Task statement
Extract the lines that carry the string "Share" from the listing.
•••••
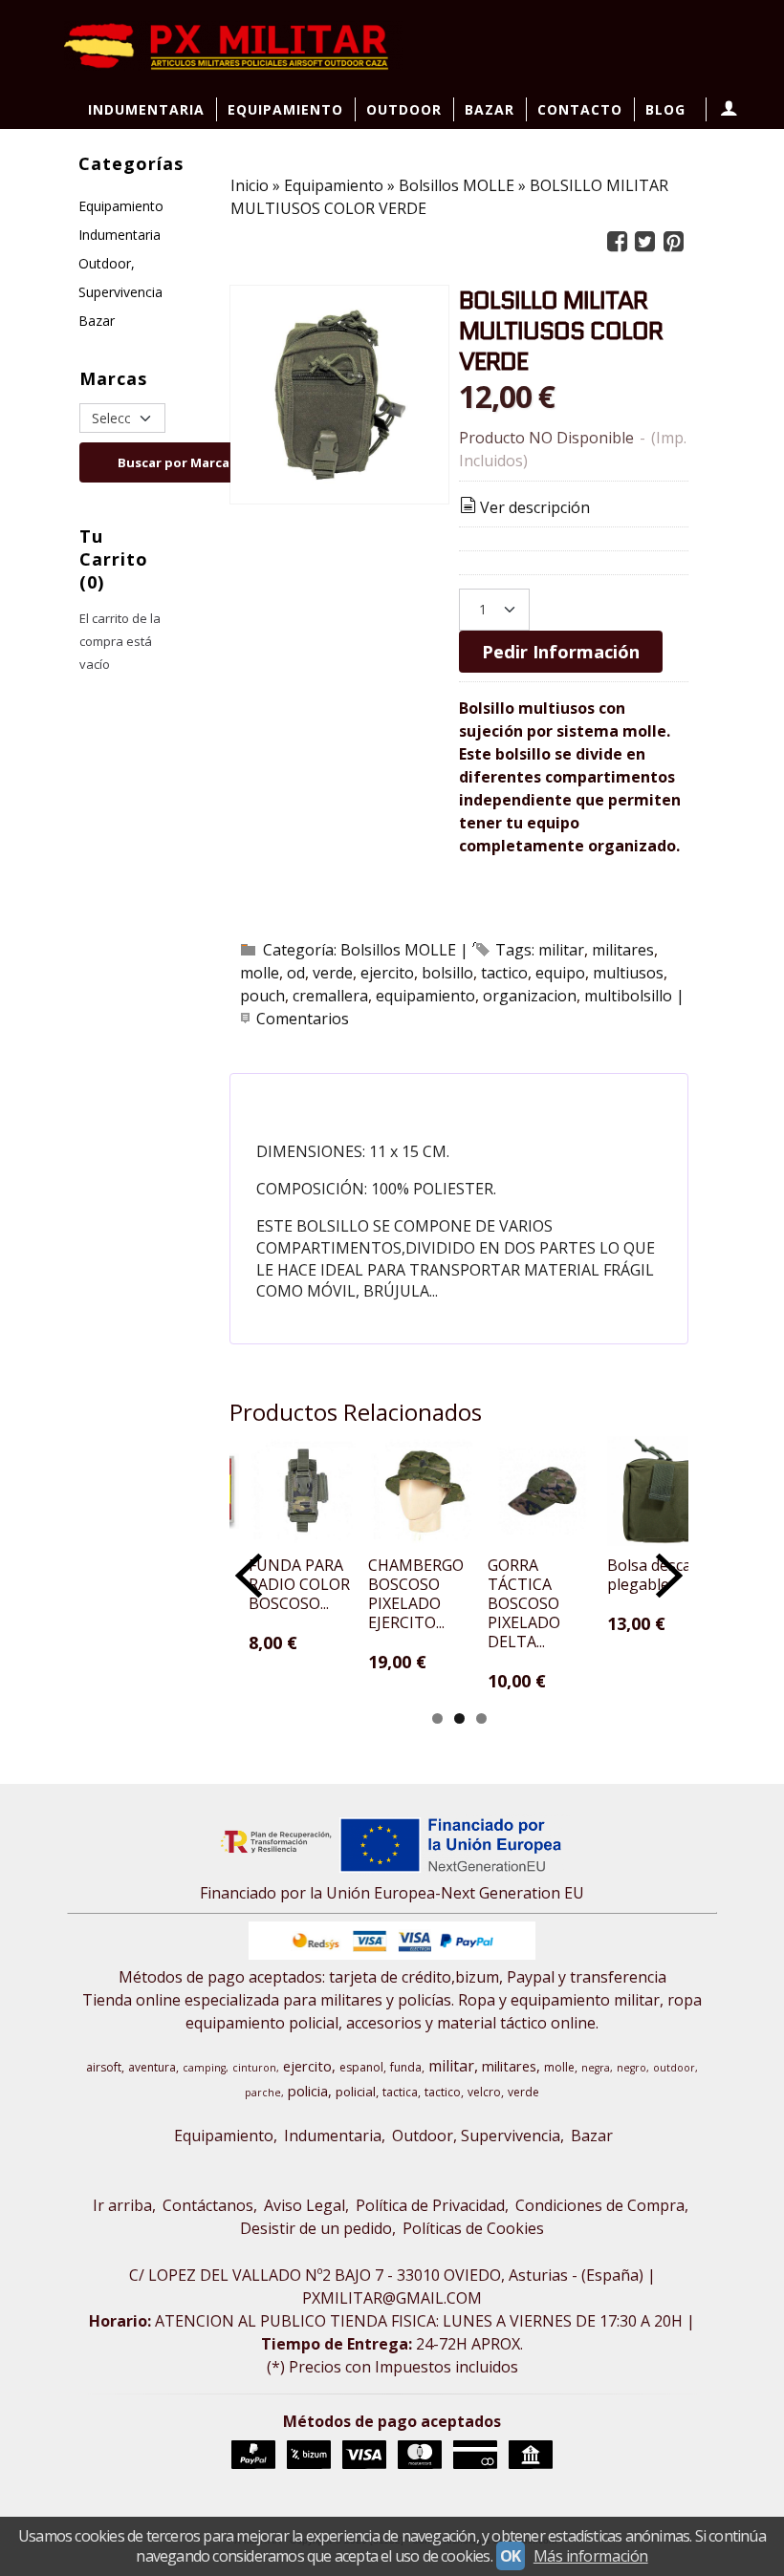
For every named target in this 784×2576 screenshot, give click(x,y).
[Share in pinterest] (673, 242)
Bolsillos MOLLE (398, 949)
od (296, 972)
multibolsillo (628, 995)
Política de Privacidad (430, 2205)
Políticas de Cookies (473, 2228)
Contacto (579, 109)
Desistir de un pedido (316, 2228)
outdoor (674, 2067)
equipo (560, 972)
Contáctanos (208, 2205)
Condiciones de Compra (600, 2205)
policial (356, 2091)
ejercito (387, 972)
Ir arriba (122, 2205)
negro (631, 2067)
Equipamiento (285, 109)
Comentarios (302, 1018)
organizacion (530, 995)
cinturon (254, 2067)
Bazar (489, 109)
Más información (591, 2555)
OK (510, 2555)
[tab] (326, 1098)
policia (308, 2090)
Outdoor (404, 109)
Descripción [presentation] (336, 1097)
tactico (504, 972)
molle (259, 972)
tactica (400, 2092)
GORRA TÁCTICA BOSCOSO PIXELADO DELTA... (524, 1603)
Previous (248, 1575)
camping (204, 2067)
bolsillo (447, 972)
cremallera (330, 995)
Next (669, 1575)
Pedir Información (561, 651)
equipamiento (425, 995)
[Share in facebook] (616, 242)
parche (263, 2092)
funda (406, 2067)
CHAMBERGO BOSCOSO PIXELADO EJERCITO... (416, 1594)
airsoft (103, 2067)
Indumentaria (146, 109)
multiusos (628, 972)
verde (333, 972)
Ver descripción (535, 507)
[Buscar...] (663, 150)
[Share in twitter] (645, 242)
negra (595, 2067)
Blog (665, 109)
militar (561, 949)
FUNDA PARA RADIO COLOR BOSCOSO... (299, 1584)
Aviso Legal (304, 2205)
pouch (262, 995)
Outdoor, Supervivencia (120, 277)
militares (623, 949)
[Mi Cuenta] (727, 109)
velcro (484, 2092)
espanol (361, 2067)
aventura (152, 2067)
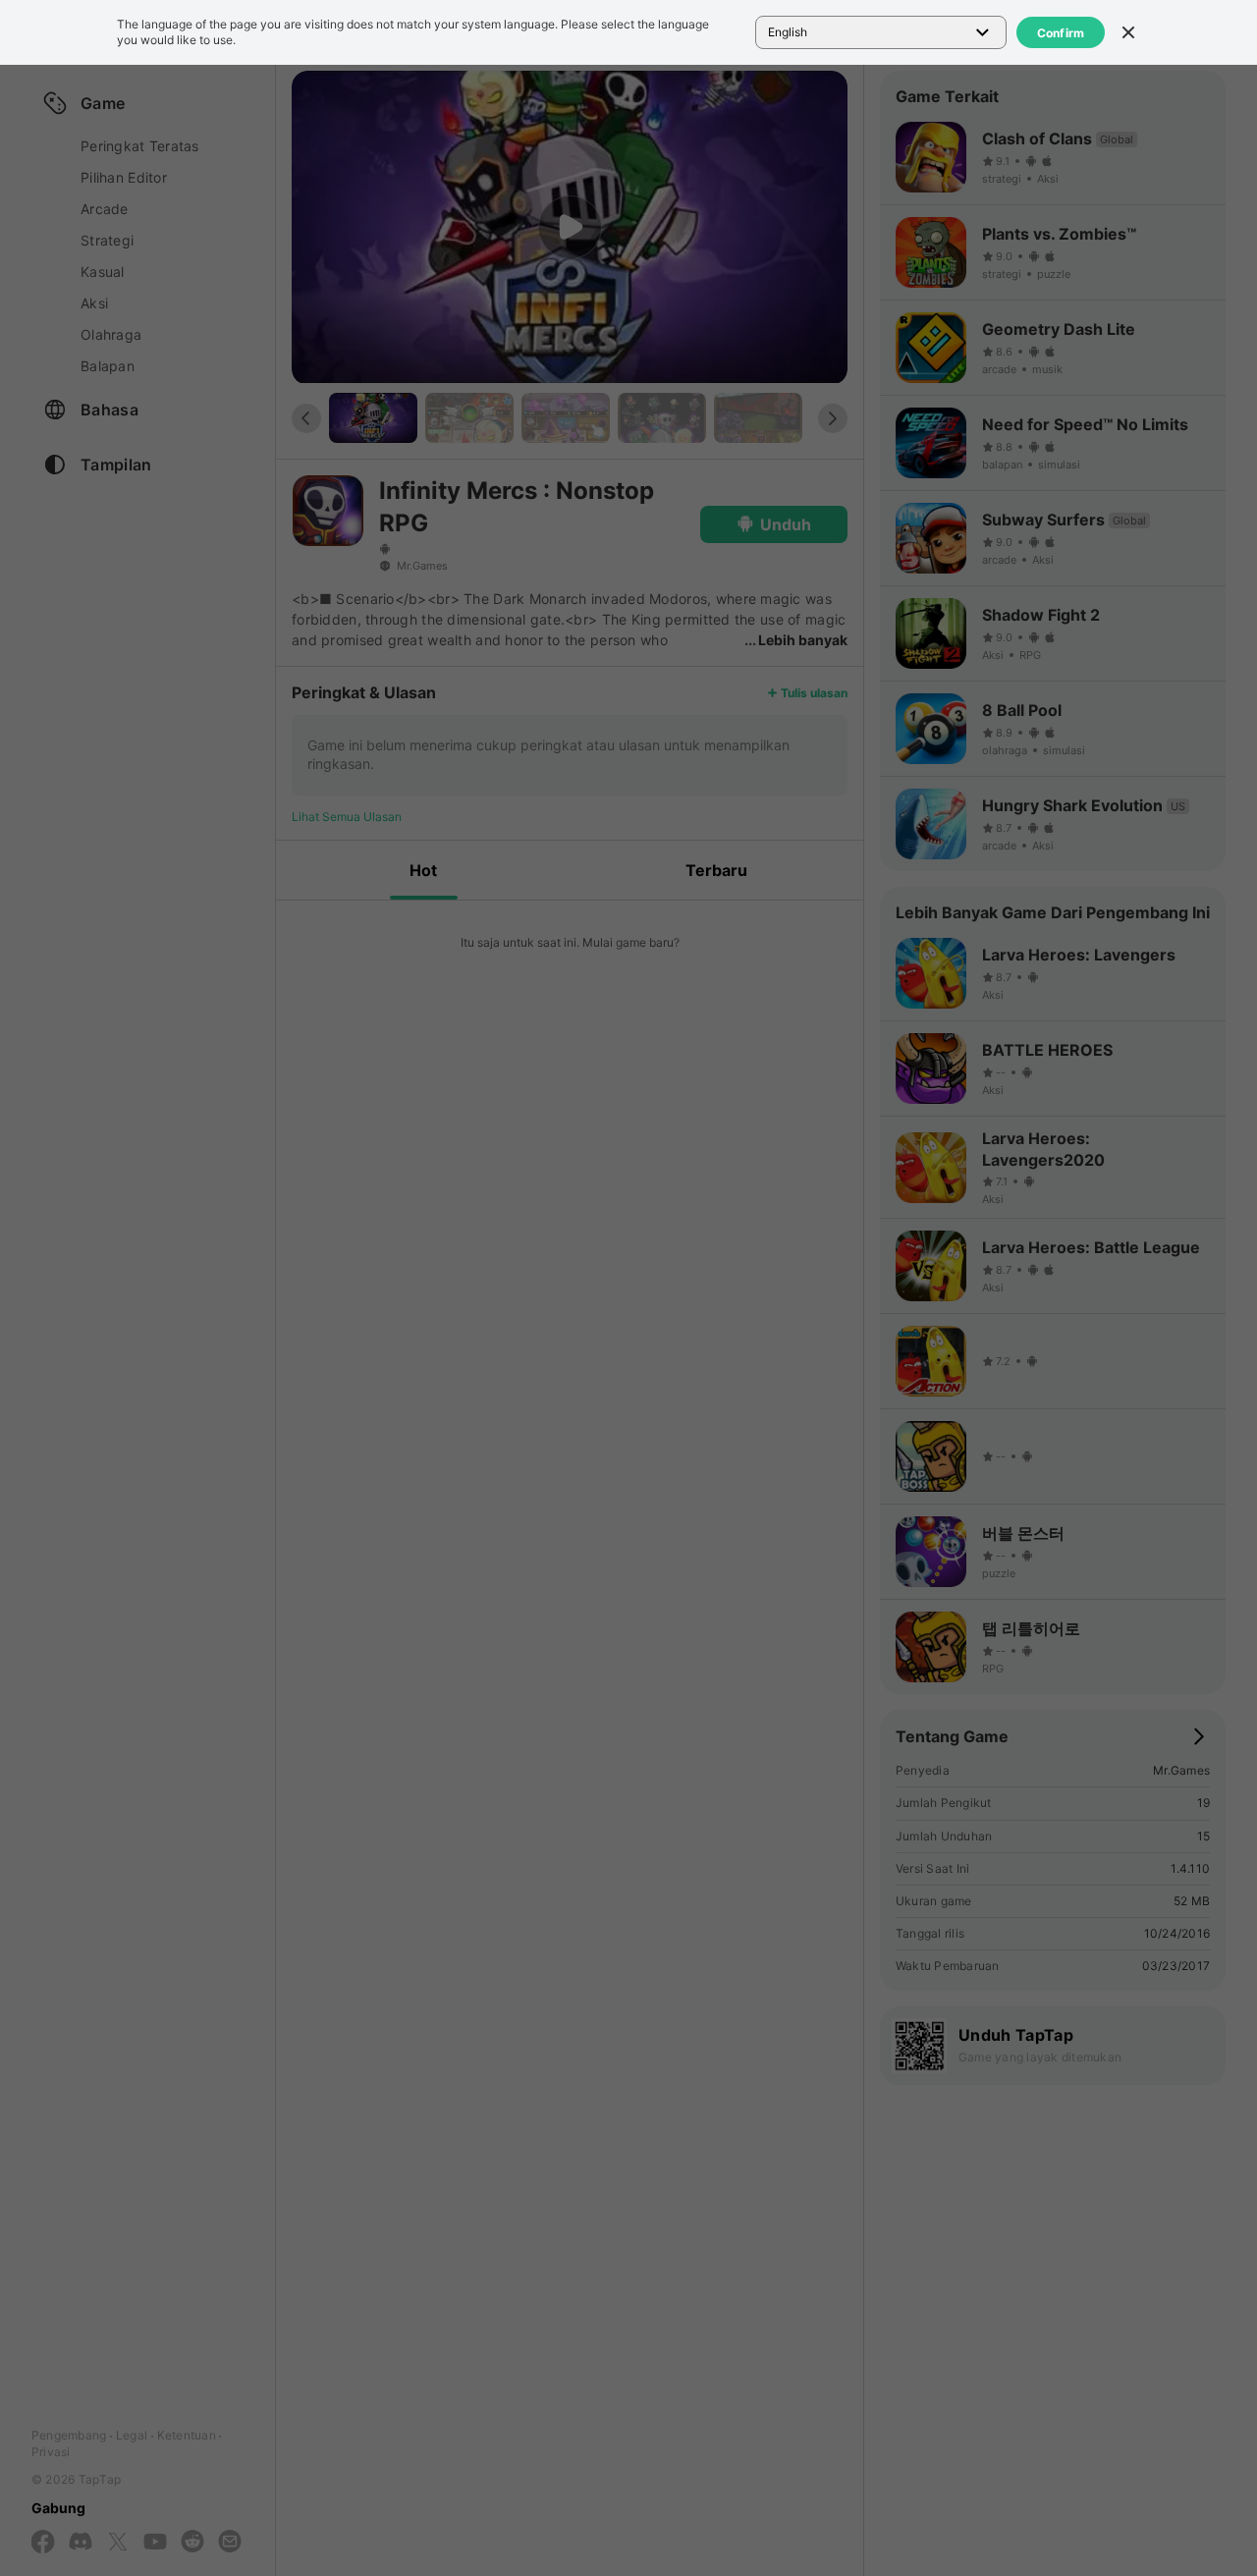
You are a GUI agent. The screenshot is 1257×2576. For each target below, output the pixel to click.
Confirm (1061, 33)
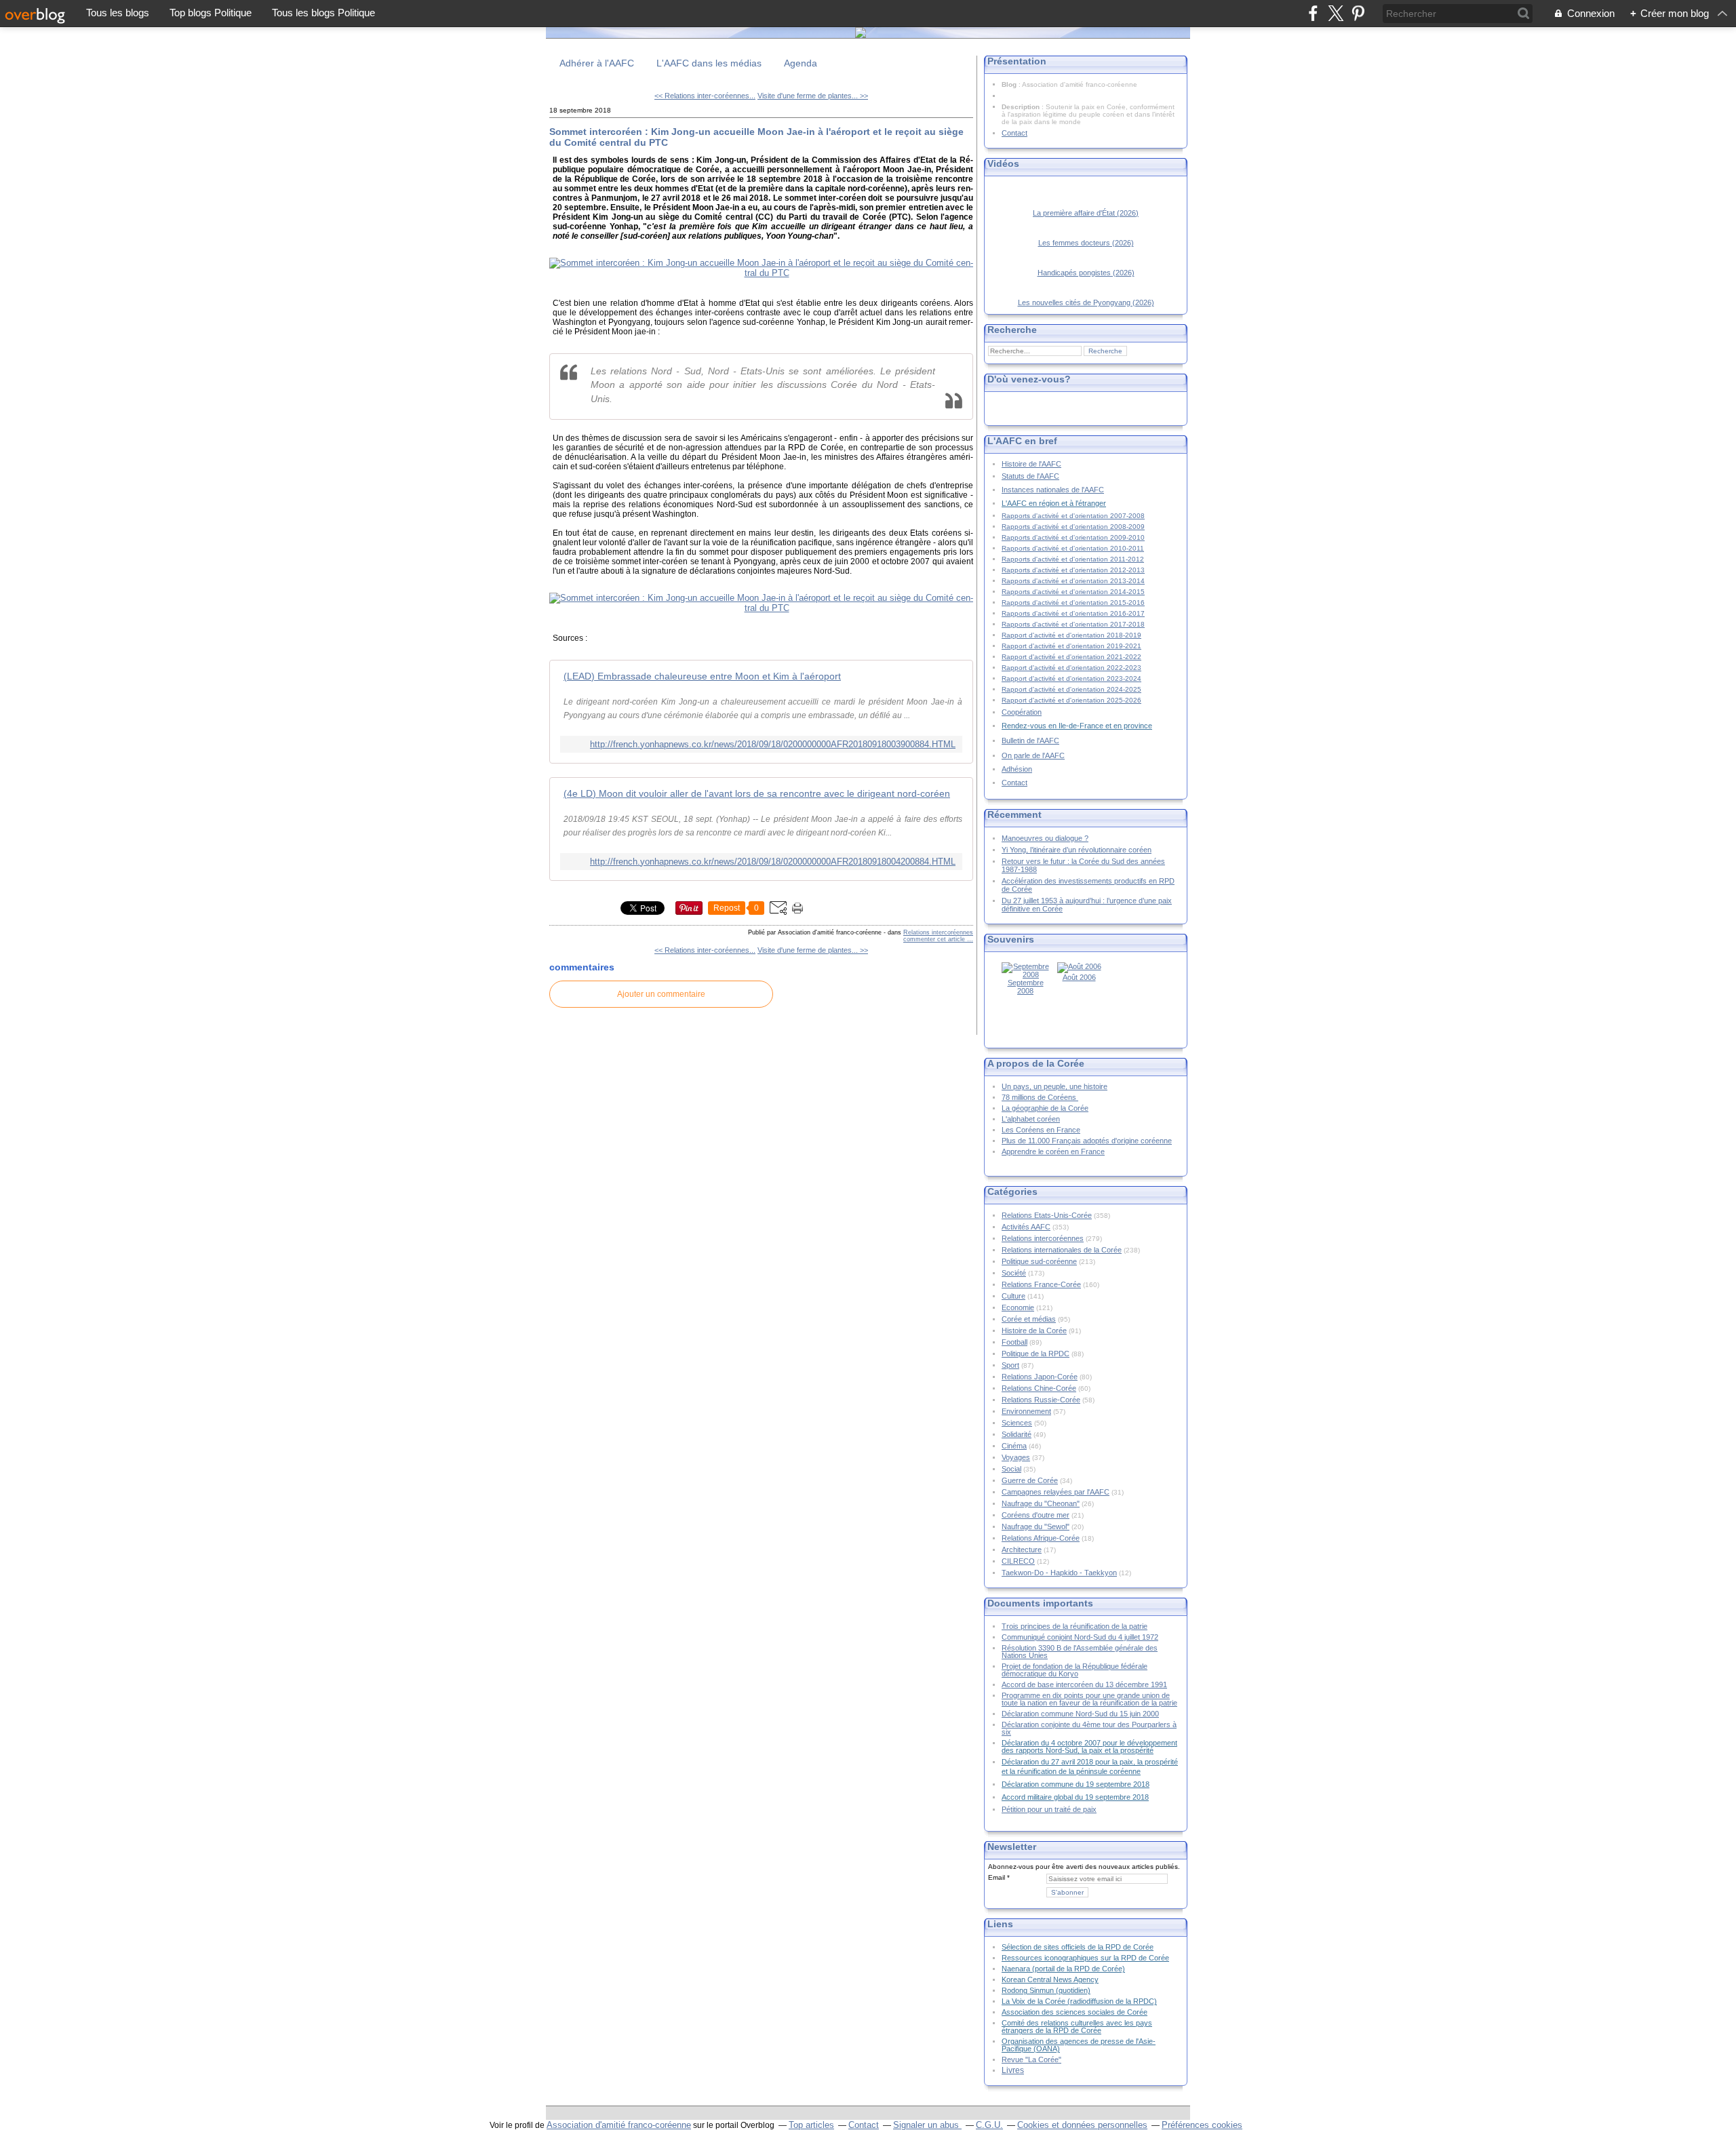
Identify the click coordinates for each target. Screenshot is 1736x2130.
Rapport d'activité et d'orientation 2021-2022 (1071, 656)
•••••
Exercise answer
[Share in pinterest] (673, 242)
[Share in facebook] (616, 242)
[Share in twitter] (645, 242)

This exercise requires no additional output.